About this task: Images should be left out, and everything else in the listing reproduced exactly.
*** Records for the task Section Begins ***
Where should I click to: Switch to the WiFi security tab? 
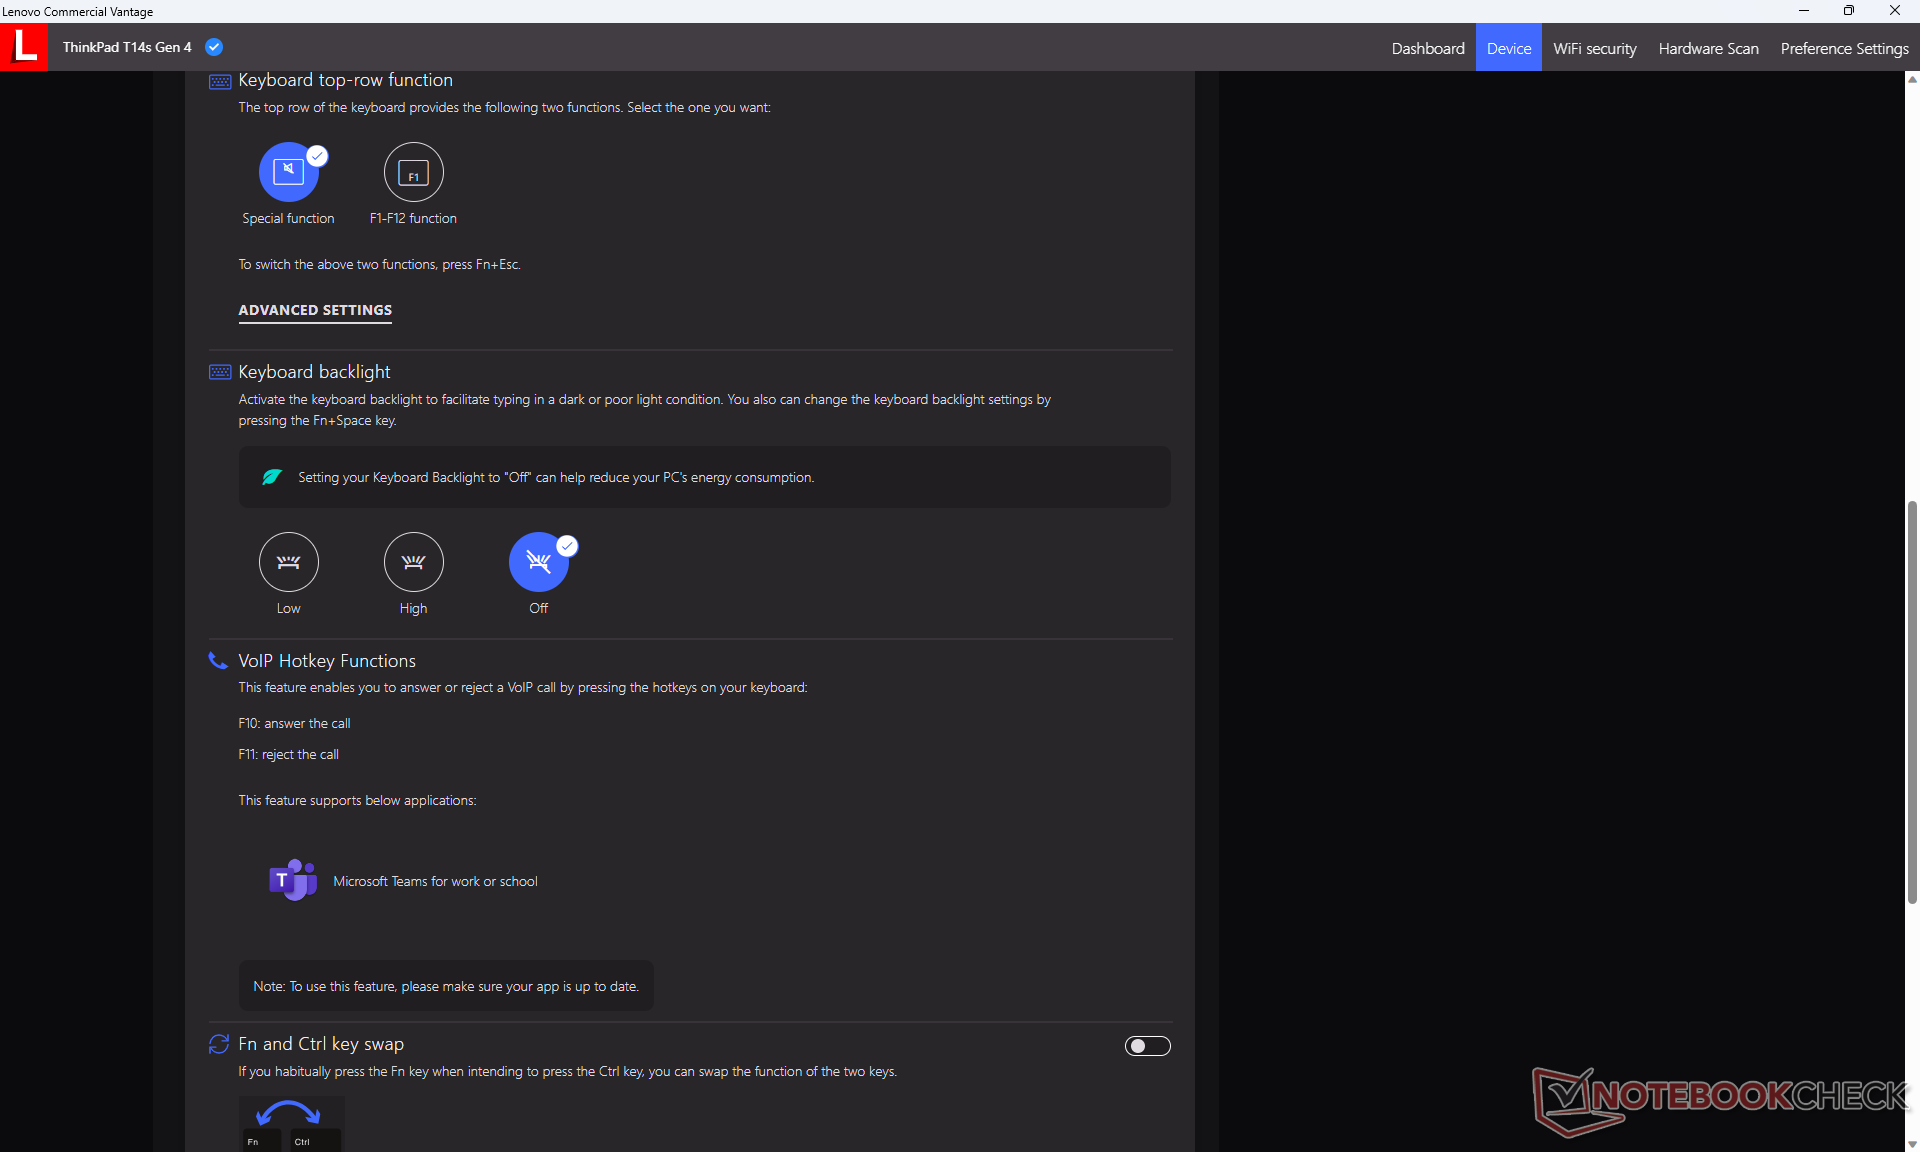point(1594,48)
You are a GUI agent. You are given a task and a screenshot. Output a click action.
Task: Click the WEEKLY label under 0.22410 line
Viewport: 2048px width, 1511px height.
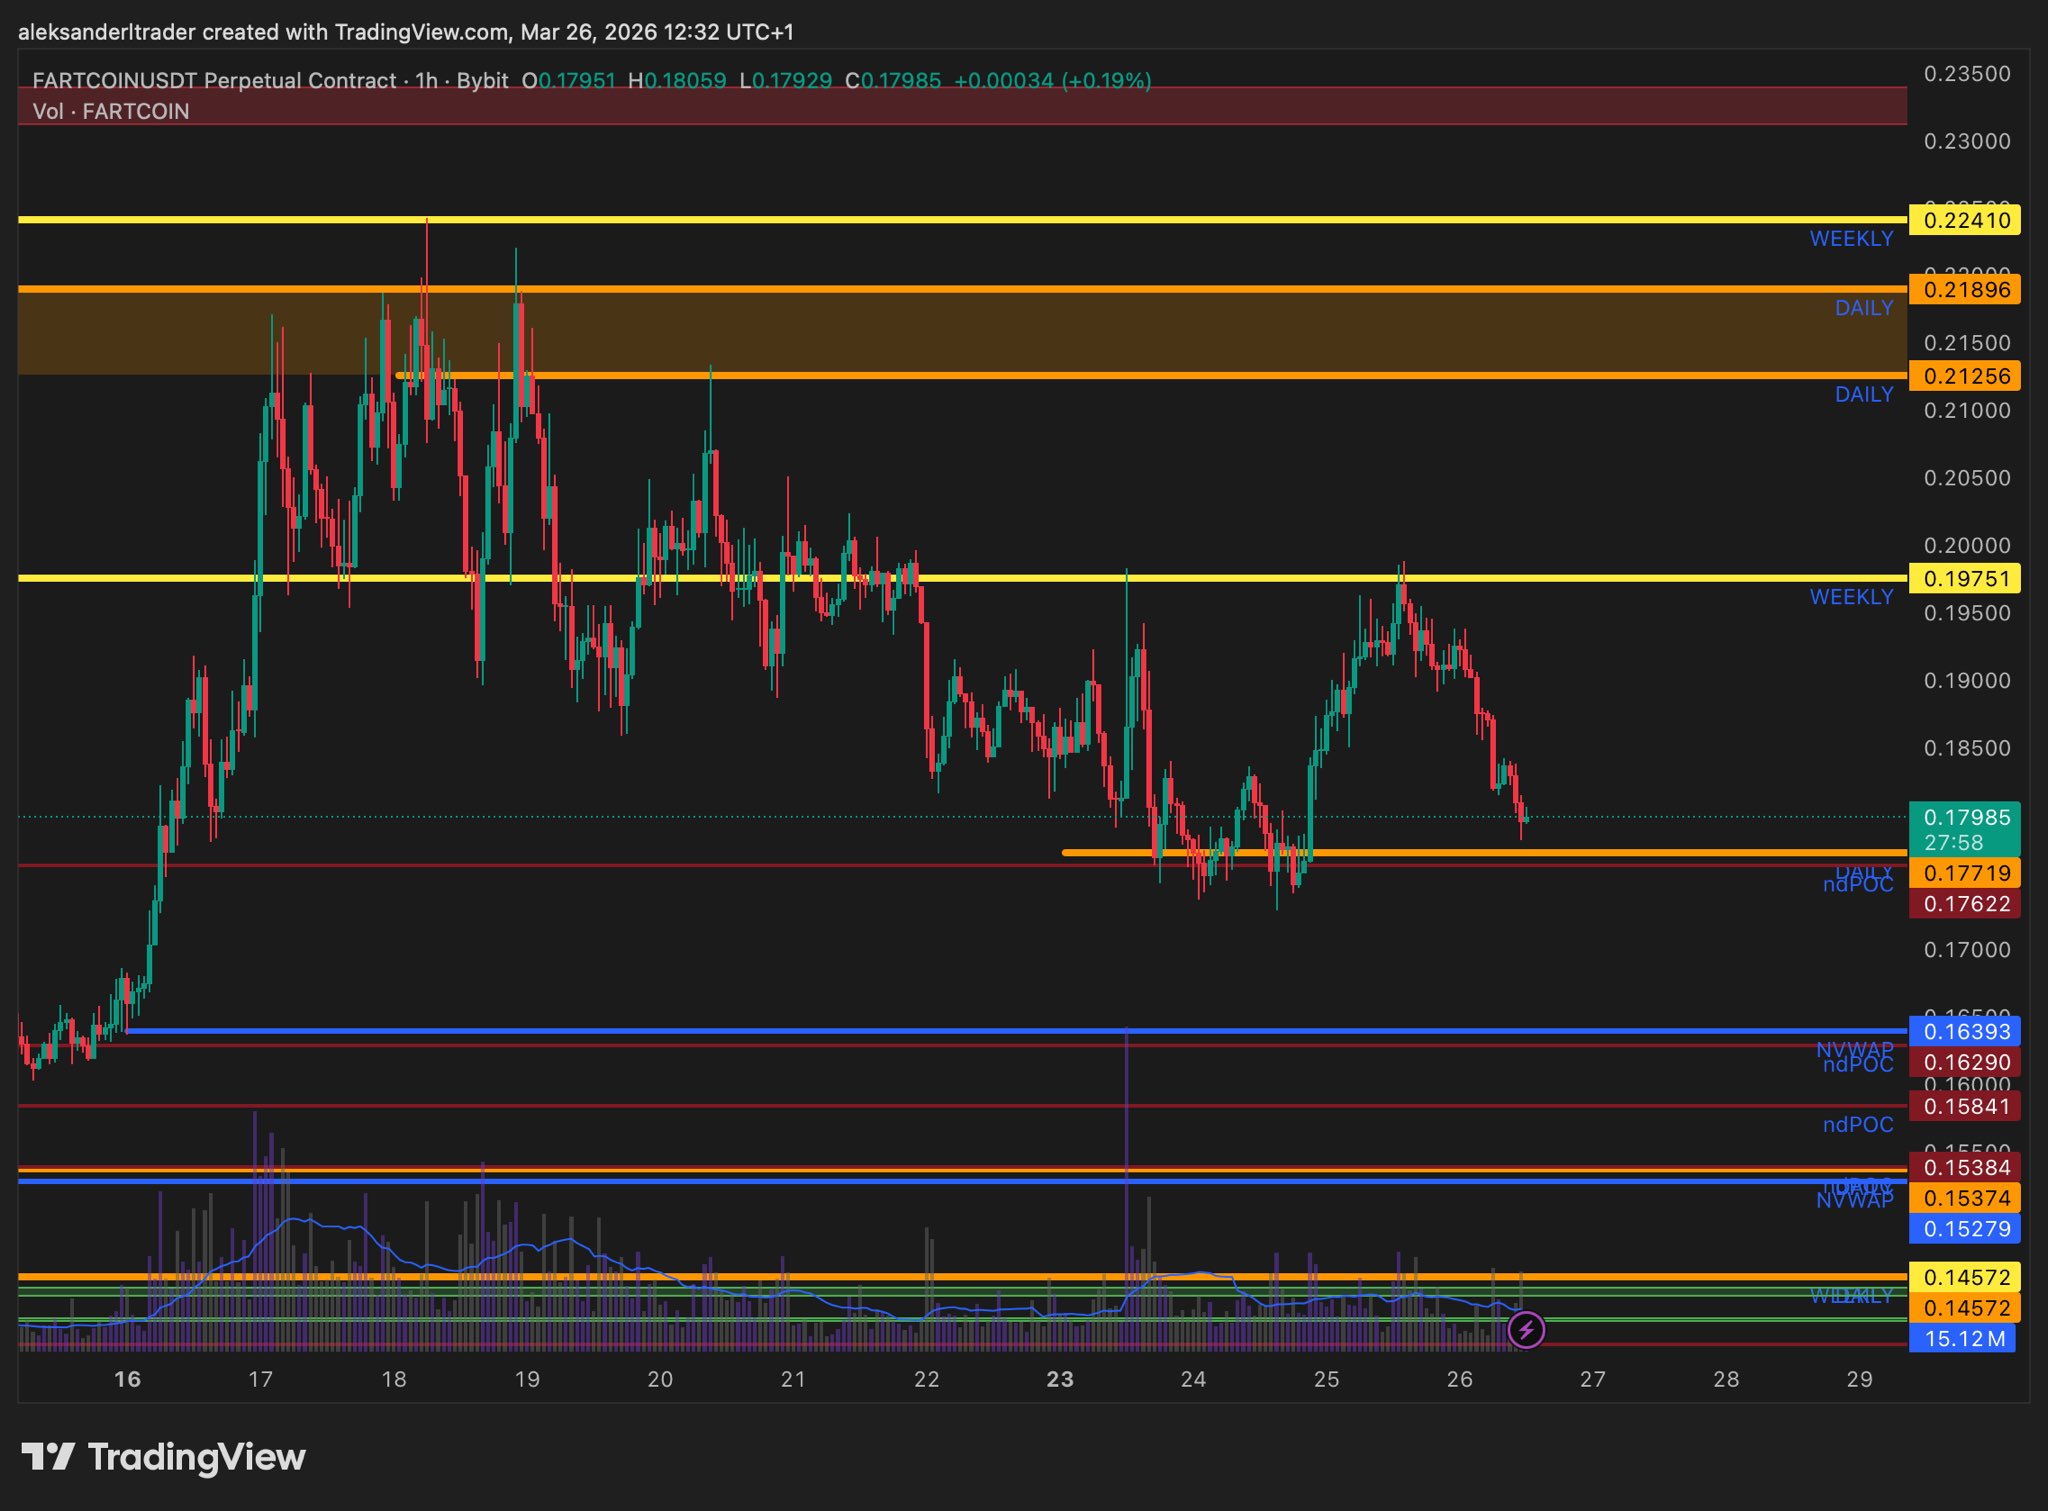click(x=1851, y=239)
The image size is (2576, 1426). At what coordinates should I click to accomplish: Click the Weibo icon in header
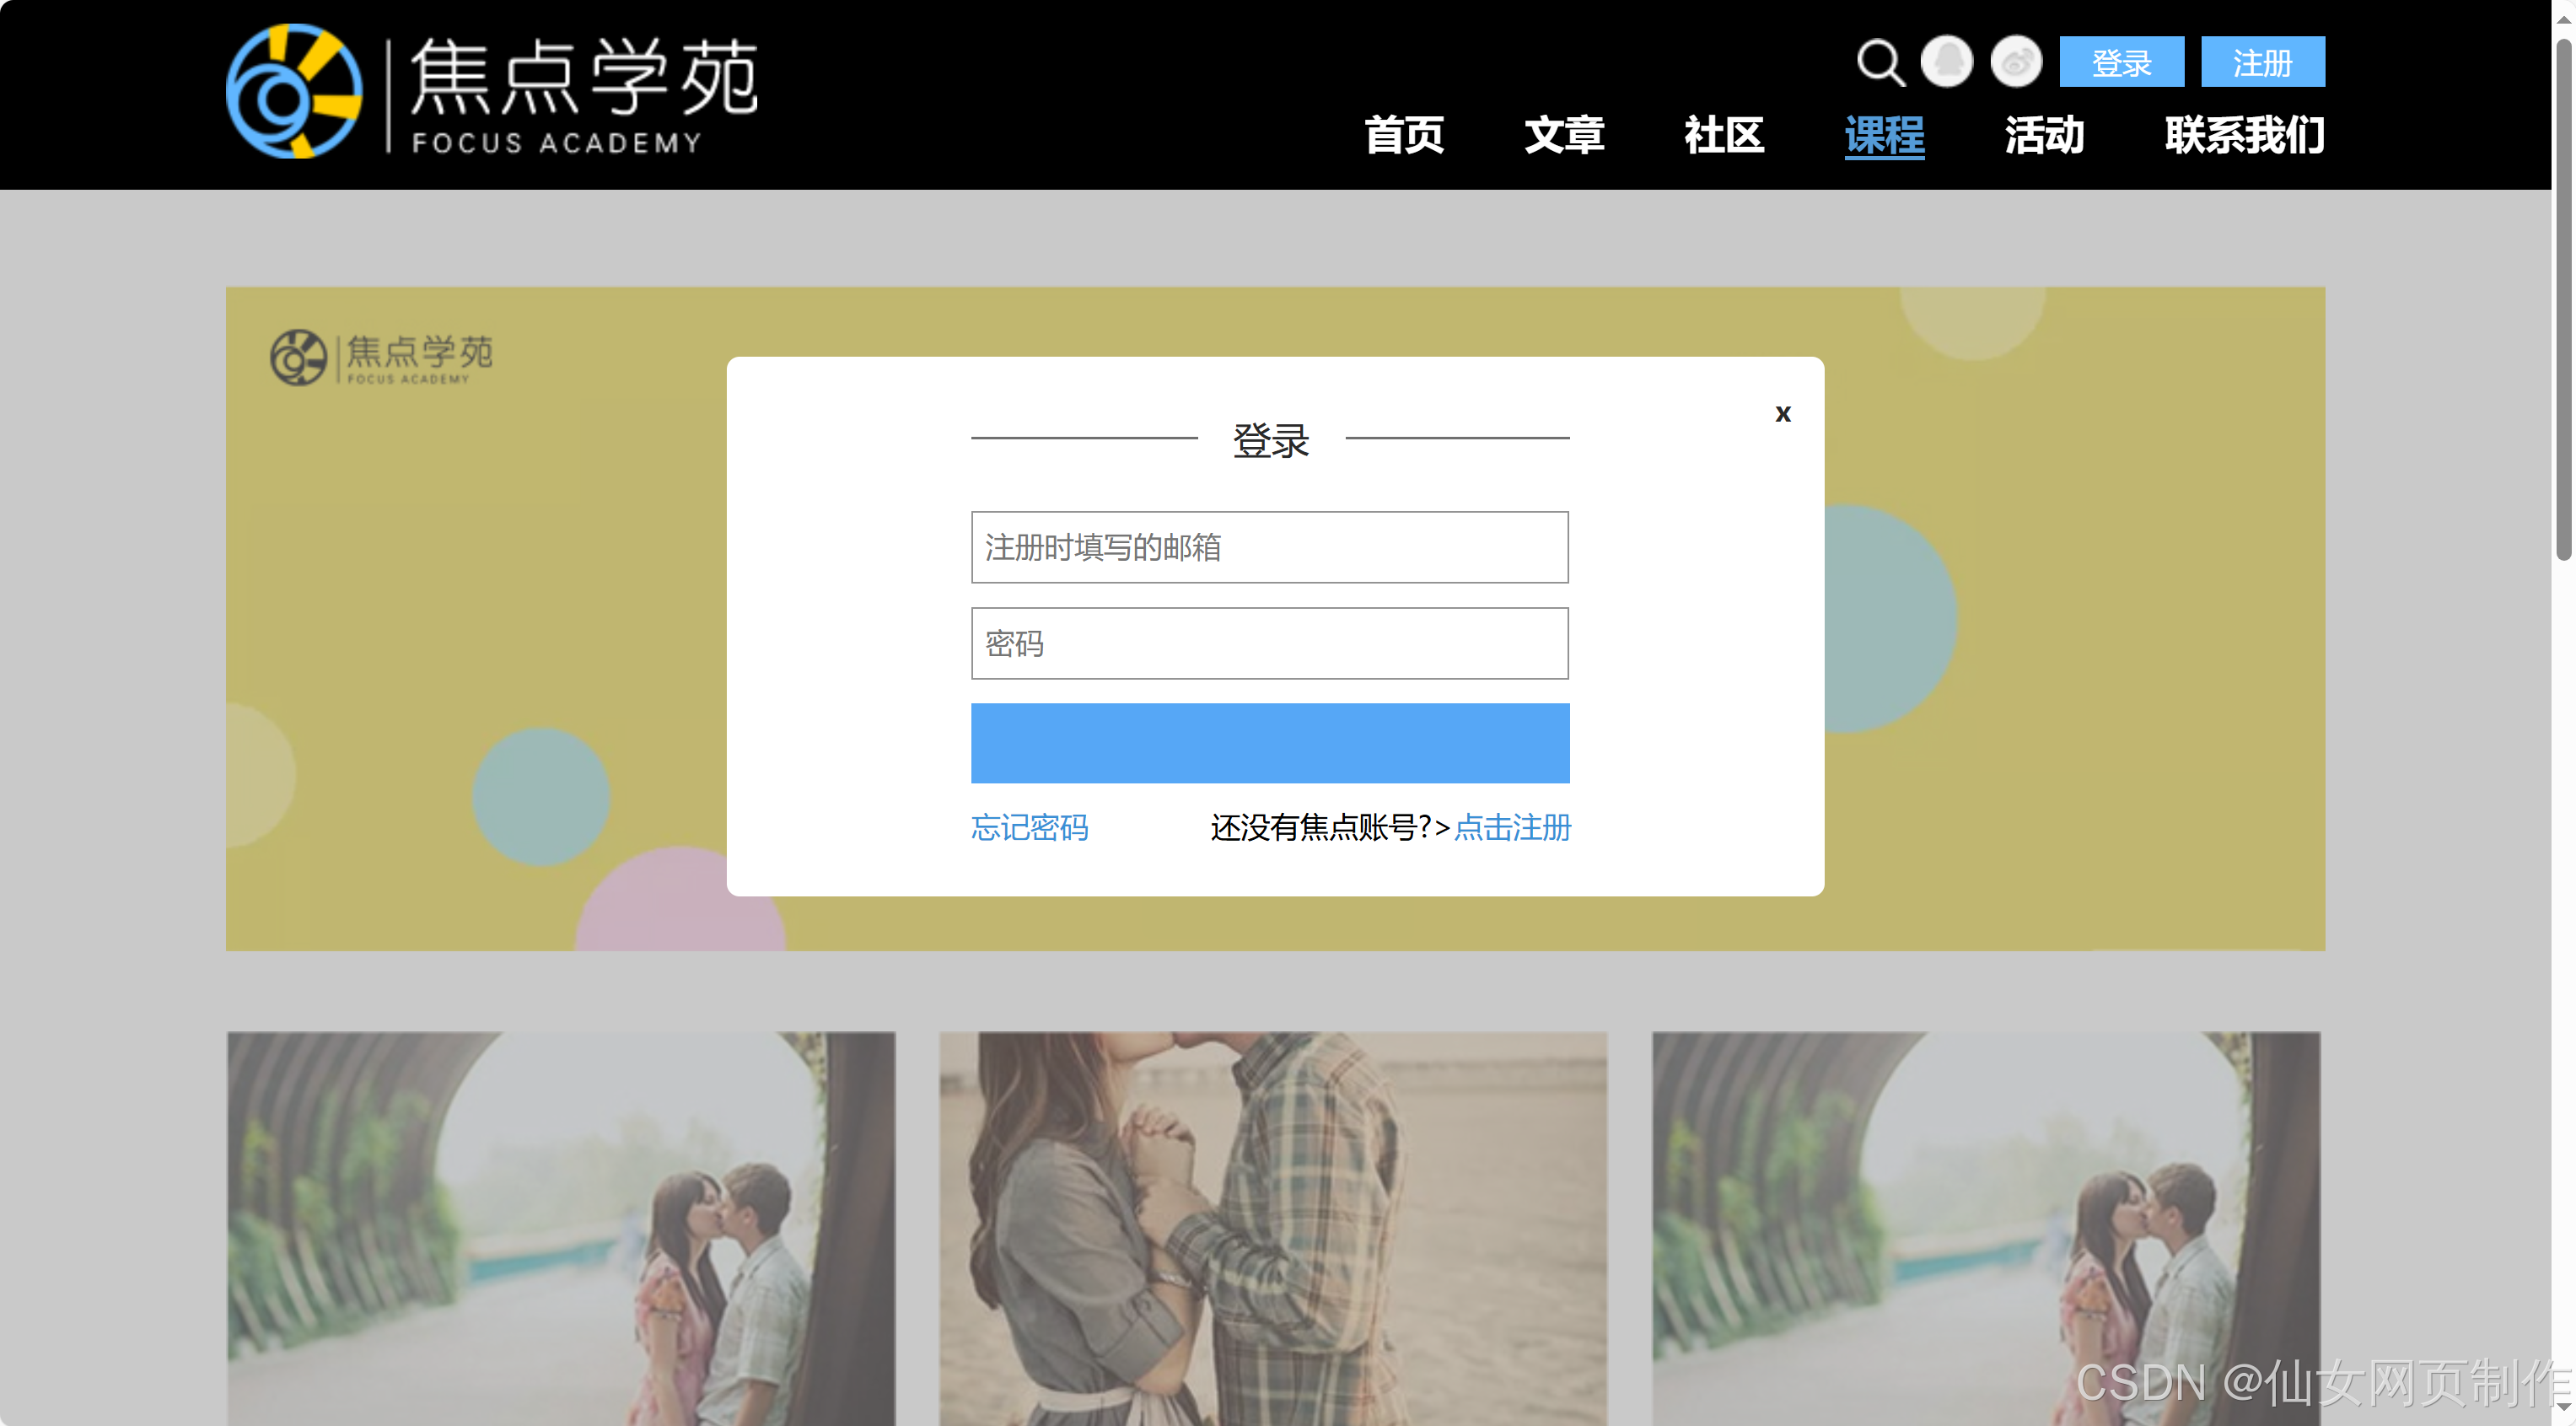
*** Records for the task Section Ends ***
Task result:
Where should I click to: Switch to the WiFi security tab? 
point(1594,48)
You are a GUI agent. You are given a task and a screenshot. Output a click action.
Task: Click the WEEKLY label under 0.22410 line
Viewport: 2048px width, 1511px height.
click(x=1851, y=239)
The image size is (2576, 1426). At what coordinates should I click to accomplish: Click the Weibo icon in header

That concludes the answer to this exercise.